Properties of Fractals

Shodor > Interactivate > Lessons > Properties of Fractals


This activity is designed to further the work of the Infinity, Self-Similarity, and Recursion, Geometric Fractals, and Fractals and the Chaos Game lessons by leading the students to build a working definition of fractal.


Upon completion of this lesson, students will:

  • have built a working definition of regular fractal
  • have looked carefully at the concepts of dimension and scale
  • have been introduced to the concept of logarithms
  • have solved simple exponential equations for the exponent both by trial and error and using logs

Standards Addressed:

Student Prerequisites

  • Geometric: Students must be able to:
    • recognize and sketch objects such as lines, rectangles, triangles, and squares
    • understand the basic notion of Euclidean dimension
    • measure figures to find the scale factor in similar objects
  • Algebraic: Students must be able to:
    • understand formulas involving exponents
  • Technological: Students must be able to:
    • perform basic mouse manipulations such as point, click and drag
    • use a browser for experimenting with the activities

Teacher Preparation

Key Terms

infinityGreater than any fixed counting number, or extending forever. No matter how large a number one thinks of, infinity is larger than it. Infinity has no limits
iterationRepeating a set of rules or steps over and over. One step is called an iterate
recursionGiven some starting information and a rule for how to use it to get new information, the rule is then repeated using the new information
self-similarityTwo or more objects having the same characteristics. In fractals, the shapes of lines at different iterations look like smaller versions of the earlier shapes

Lesson Outline

  1. Focus and Review

    Remind students what has been learned in previous lessons that will be pertinent to this lesson and/or have them begin to think about the words and ideas of this lesson:

    • Does anyone remember what a fractal is?
    • What are some fractals that we have looked at thus far?
    • Does anyone know what dimensions are?

  2. Objectives

    Let the students know what it is they will be doing and learning today. Say something like this:

    • Today, class, we are going to learn about dimensions and how to calculate fractal dimensions.
    • We are going to use the computers to learn about fractal dimensions, but please do not turn your computers on until I ask you to. I want to show you a little about this activity first.

  3. Teacher Input

  4. Guided Practice

    • Have the class choose a fractal they have worked with previously.
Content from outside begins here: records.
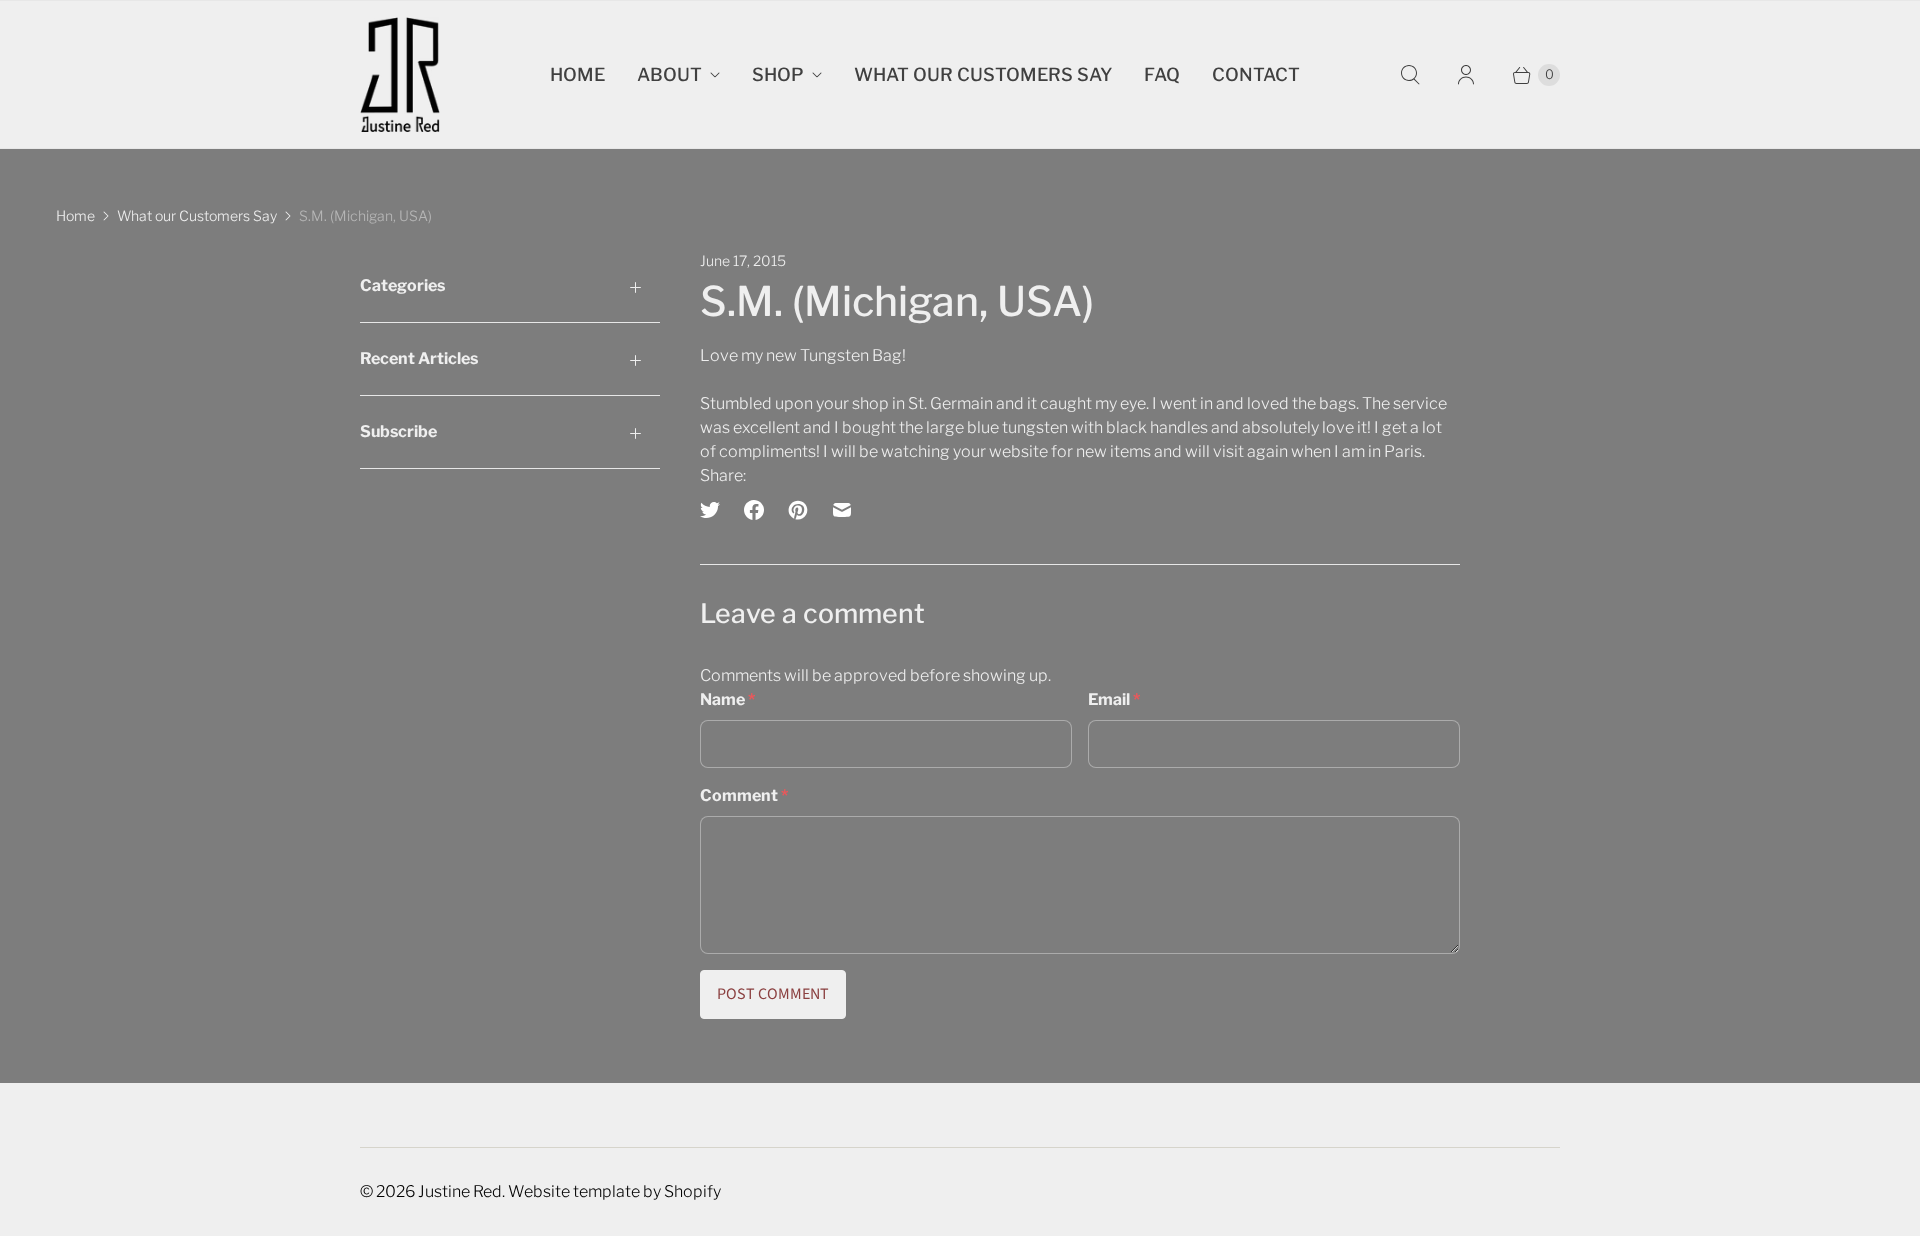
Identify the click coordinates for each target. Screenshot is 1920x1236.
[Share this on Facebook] (754, 510)
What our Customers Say (983, 74)
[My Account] (1466, 75)
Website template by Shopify (614, 1191)
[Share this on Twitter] (716, 510)
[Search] (1410, 75)
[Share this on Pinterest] (798, 510)
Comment (744, 795)
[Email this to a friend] (842, 510)
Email (1114, 699)
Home (577, 74)
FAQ (1162, 74)
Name (727, 699)
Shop (778, 74)
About (669, 74)
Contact (1256, 74)
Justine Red (460, 1191)
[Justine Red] (400, 74)
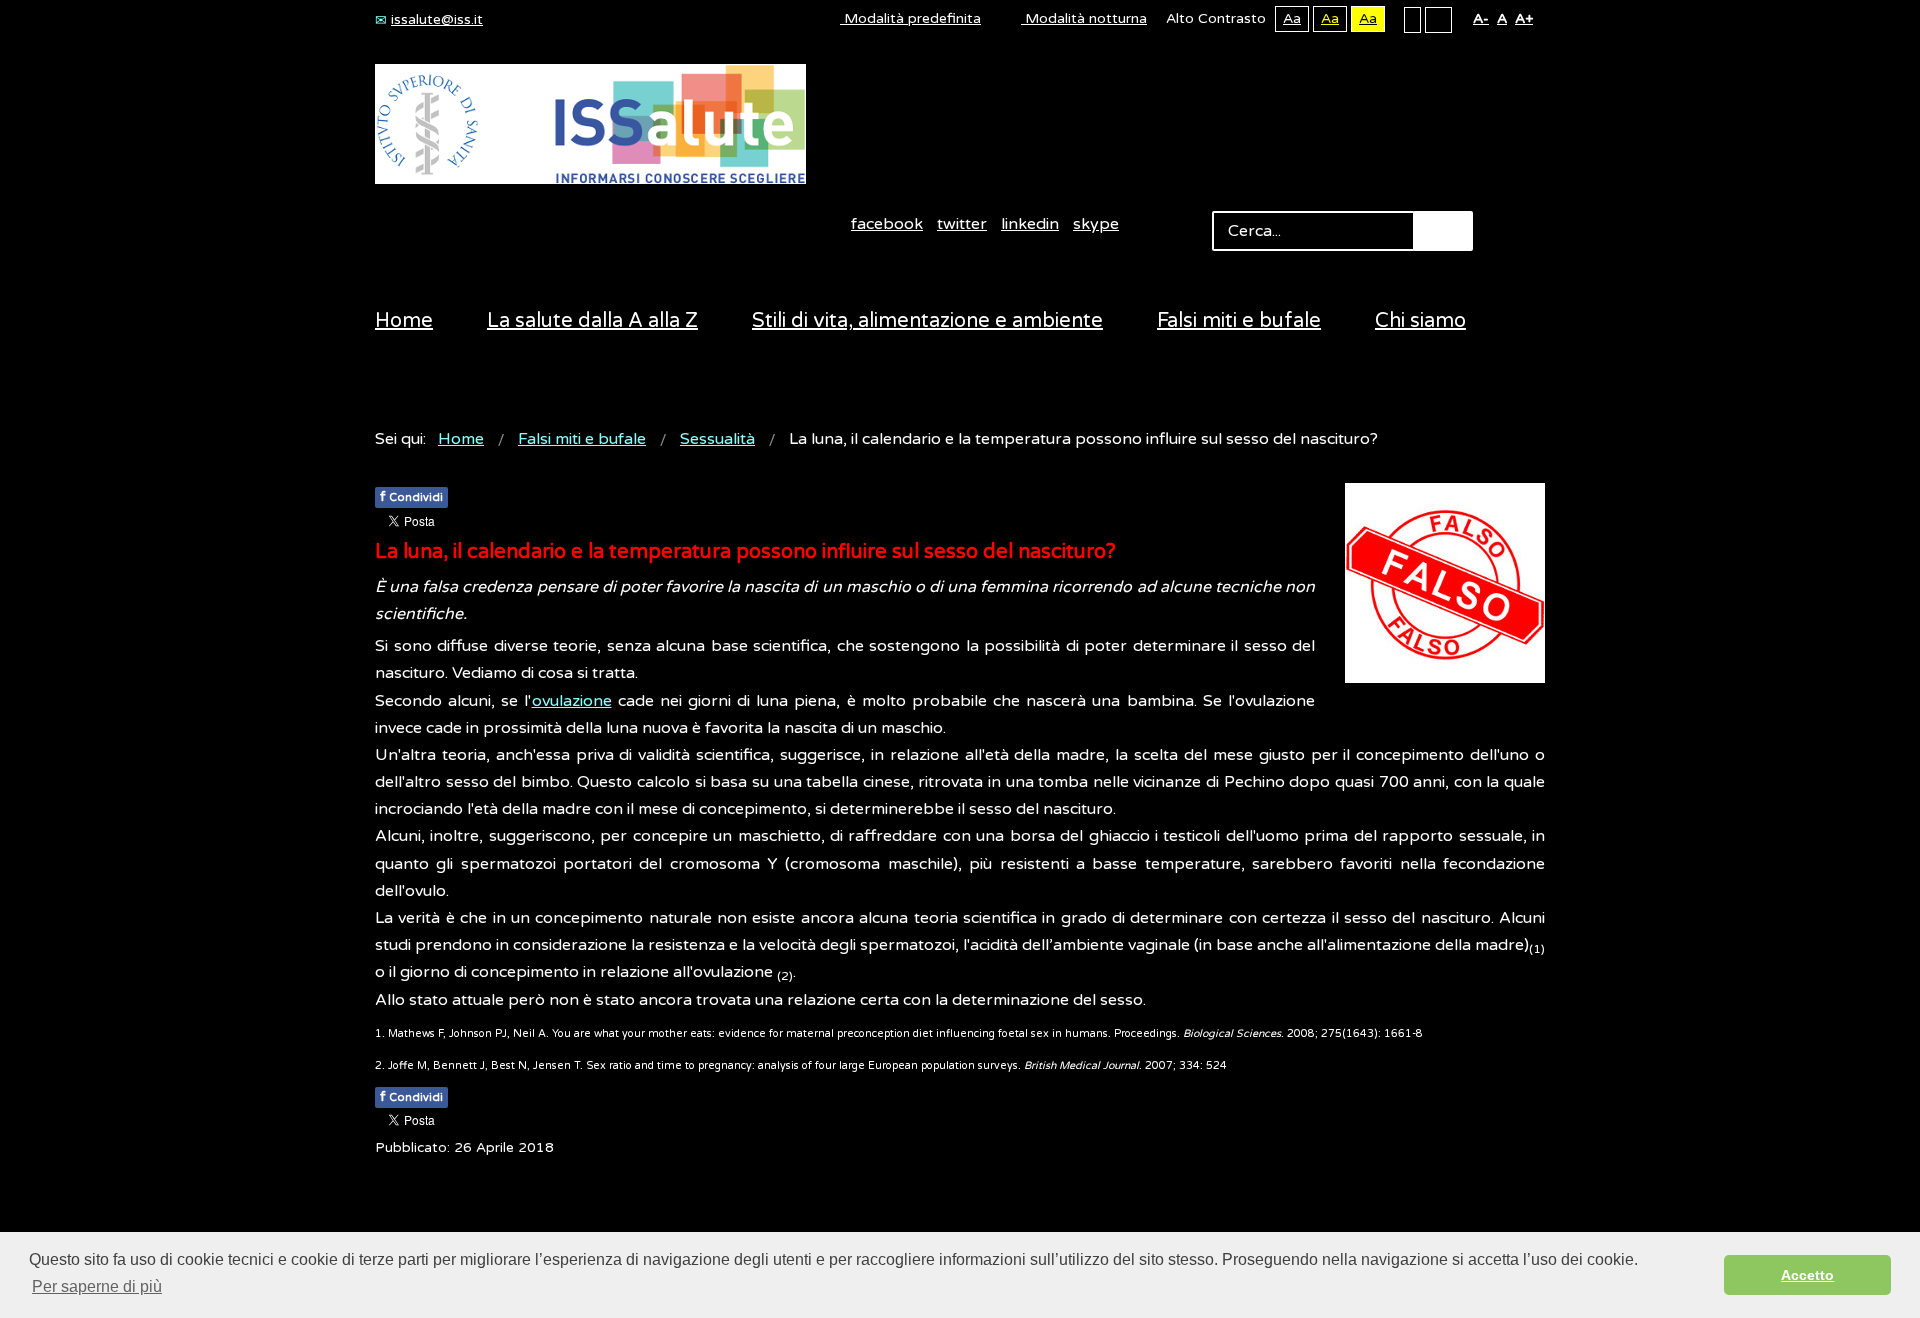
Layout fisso (1412, 19)
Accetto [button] (1807, 1275)
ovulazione (572, 701)
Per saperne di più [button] (97, 1286)
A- (1481, 18)
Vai (1443, 231)
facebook (887, 224)
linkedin (1030, 224)
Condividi (411, 496)
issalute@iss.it (437, 19)
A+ (1524, 18)
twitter (962, 224)
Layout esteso (1438, 19)
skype (1096, 224)
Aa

Have the students figure out the fractal dimension of it by hand using the log function on a scientific calculator.
    • Guide the students through the first fractal on the computer version of the Fractal Dimension activity explaining how the activity works.

  5. Independent Practice

    • Once the students have begun to grasp how to calculate fractal dimensions have them work independently with the remaining fractals.
    • If you choose to pass out the accompanying worksheet you may choose to have the students complete it now.

  6. Closure

    • You may wish to bring the class back together for a discussion of the findings. Once the students have been allowed to share what they found, summarize the results of the lesson.

Alternate Outline

This lesson can be rearranged in several ways:

  • Leave out all references to logarithms, using only trial and error for finding the fractal dimensions. This reduces the required time significantly.
  • Add an additional discussion session: Build a class list of all the fractals whose dimensions have been calculated in order by size of dimension, and have students use the pictures as evidence for why this ordering makes sense visually.

Suggested Follow-Up

After these discussions and activities, the student will have a basic definition of regular fractals and will have seen the method for calculating fractal dimensions for fractals such as those explored in the Infinity, Self-Similarity, and Recursion, Geometric Fractals, and Fractals and the Chaos Game lessons. The next lesson, Chaos, delves deeper into the notion of Chaos introduced in the Fractals and the Chaos Game lesson. An alternate follow-up lesson would be the Irregular Fractals lesson, in which the students learn how the notion of calculating fractal dimension is much more difficult with irregular fractals.